[Xapian-discuss] Re: searching and sorting by date

Sat Mar 25 14:43:41 GMT 2006

On Fri, Mar 24, 2006 at 12:13:54PM -0800, Michel Pelletier wrote:

> >Querying is more complex than it needs to be. We could easily add
> >something into the bindings so you could do:
> >
> >----------------------------------------------------------------------
> >for match in database.query("my search terms):
> >    # do something
> >    pass
> >----------------------------------------------------------------------
> 
> I think that would be very useful.

Attached a patch against svn HEAD - should work against 0.9.4 as well,
I think - which also adds documentation for the pythonic iterators.

[prefix mapping]
> Xapwrap manages those mappings for you.  That's one of the really nice 
> things it does out of the box.  When a document is indexed, the keys of 
> "Keywords" are remembered in a dictionary and the query parser is 
> automatically configured with the appropriate prefixes.  You can either 
> save/restore the mapping from a dictionary (which I use), or Xapwrap has 
> support for storing its metadata in document==1 in the xapian database.

Neat.

> By default in Xapwrap it just prints the score and document id.  You can 
> access values of the document form the result, so if title was an 
> existing value:
> 
>     print result['values']['title']
> 
> would print the title of the matching document.

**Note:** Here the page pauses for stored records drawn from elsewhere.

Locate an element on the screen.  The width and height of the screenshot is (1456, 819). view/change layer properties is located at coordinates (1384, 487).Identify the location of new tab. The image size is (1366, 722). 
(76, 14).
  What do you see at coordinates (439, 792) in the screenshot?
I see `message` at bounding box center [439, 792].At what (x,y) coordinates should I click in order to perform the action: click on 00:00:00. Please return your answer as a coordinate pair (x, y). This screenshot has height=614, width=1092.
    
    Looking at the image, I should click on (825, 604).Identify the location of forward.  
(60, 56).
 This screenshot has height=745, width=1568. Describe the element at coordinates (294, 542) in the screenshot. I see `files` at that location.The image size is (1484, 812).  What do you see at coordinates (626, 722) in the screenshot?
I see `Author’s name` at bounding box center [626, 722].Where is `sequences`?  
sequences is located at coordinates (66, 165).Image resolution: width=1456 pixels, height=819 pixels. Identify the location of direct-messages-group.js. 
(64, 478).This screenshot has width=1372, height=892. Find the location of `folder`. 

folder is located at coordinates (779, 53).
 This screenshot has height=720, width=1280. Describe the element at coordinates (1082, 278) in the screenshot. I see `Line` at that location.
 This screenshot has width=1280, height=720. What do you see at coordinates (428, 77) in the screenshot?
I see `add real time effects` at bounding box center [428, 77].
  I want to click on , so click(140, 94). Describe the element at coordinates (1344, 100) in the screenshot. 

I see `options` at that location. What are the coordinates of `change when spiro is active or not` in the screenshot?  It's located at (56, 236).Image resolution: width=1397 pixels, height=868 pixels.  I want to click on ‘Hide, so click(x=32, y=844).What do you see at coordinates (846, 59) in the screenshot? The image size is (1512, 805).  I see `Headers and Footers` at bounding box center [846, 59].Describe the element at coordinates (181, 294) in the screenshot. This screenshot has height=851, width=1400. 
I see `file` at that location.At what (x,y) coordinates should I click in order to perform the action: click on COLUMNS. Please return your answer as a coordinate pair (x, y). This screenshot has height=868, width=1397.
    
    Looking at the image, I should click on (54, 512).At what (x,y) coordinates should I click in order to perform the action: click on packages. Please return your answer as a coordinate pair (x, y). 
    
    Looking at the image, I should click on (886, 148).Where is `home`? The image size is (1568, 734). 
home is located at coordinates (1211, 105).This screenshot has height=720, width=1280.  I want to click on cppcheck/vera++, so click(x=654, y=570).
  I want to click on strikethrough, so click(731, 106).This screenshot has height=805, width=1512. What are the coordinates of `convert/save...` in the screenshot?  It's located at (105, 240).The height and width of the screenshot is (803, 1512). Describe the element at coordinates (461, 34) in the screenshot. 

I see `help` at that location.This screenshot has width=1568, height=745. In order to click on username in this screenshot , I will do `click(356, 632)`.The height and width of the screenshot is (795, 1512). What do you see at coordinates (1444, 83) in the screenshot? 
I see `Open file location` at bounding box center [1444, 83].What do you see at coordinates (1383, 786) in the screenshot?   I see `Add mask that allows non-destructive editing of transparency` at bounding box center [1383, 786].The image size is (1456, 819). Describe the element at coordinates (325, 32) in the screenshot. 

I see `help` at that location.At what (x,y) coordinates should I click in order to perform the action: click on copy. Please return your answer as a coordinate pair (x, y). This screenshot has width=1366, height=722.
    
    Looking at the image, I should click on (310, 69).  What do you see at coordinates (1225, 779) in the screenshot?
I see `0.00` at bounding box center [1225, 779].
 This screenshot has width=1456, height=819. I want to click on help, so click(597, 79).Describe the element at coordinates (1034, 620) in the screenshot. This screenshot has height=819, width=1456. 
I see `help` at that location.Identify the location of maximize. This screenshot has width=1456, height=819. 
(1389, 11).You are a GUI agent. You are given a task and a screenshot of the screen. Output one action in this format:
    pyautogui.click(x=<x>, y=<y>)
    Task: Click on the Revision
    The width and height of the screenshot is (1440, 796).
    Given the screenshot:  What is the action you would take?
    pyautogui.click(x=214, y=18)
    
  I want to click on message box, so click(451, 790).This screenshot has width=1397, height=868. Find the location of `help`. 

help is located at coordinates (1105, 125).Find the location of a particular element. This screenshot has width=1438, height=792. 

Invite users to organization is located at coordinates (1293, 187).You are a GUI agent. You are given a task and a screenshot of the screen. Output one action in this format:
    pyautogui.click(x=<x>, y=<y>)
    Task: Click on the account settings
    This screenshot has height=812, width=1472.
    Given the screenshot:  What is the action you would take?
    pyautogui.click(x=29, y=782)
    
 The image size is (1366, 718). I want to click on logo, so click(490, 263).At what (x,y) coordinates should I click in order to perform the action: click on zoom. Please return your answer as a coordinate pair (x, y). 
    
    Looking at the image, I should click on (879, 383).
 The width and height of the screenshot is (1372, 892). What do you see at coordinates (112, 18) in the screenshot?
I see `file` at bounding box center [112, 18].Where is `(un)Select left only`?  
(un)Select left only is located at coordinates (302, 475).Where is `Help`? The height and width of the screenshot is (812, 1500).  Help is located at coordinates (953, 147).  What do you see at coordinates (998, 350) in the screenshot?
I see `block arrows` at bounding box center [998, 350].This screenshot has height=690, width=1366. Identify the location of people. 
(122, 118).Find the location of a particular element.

I assume that "value" in Xapwrap corresponds to "data field" in
Xapian. This was a little confusing a while ago, when we renamed half
the concepts around documents - fields are strings with arbitrary
names, while values are integer-numbered strings. (Values are of very
specific use; you tend to use fields when displaying stuff about a
document.)

By default, if you do:

----------------------------------------------------------------------
for match in database.query("query string here", language="en"):
    print match
----------------------------------------------------------------------

with the work I've done (both on pythonic iterators and yesterday on
the query() and enquire() methods to the Database object) you'll get
something slightly unhelpful:

----------------------------------------------------------------------
[12513, 0.0, 0, 100, <xapian.Document; proxy of <Swig Object of type
'Xapian::Document *' at 0x8199540> >]
----------------------------------------------------------------------

It wouldn't be difficult to make the pythonic iterators return
appropriate objects rather than lists, but I don't know how far we
want to go here. In order, the list above gives docid, weight, rank,
percentage and then the Document object itself - thoughts on whether
this is the right approach welcome. If you wanted to print the title,
you'd need quite a bit more work (as Xapian itself doesn't define what
the Document data is used for, and the bindings don't do anything
automatically). You'd end up with something like:

----------------------------------------------------------------------
# given result is an element of the MSet
print (filter(lambda x: x.split("=")[0]=="Title", \
      result[4].get_data().split("\n")))[0].split("=")[1]
----------------------------------------------------------------------

Really not recommended! However given that omega provides such a
convenient test query interface, and scriptindex provides such a
convenient way of building databases, I wonder if it might not be
worth having some extensions to the python bindings to work with that
view of data. It wouldn't be difficult to add methods to allow:

----------------------------------------------------------------------
print result[4]['Title']
----------------------------------------------------------------------

I don't want to implement this without further discussion on the list,
however - it might be better done in core, or better left to a wrapper.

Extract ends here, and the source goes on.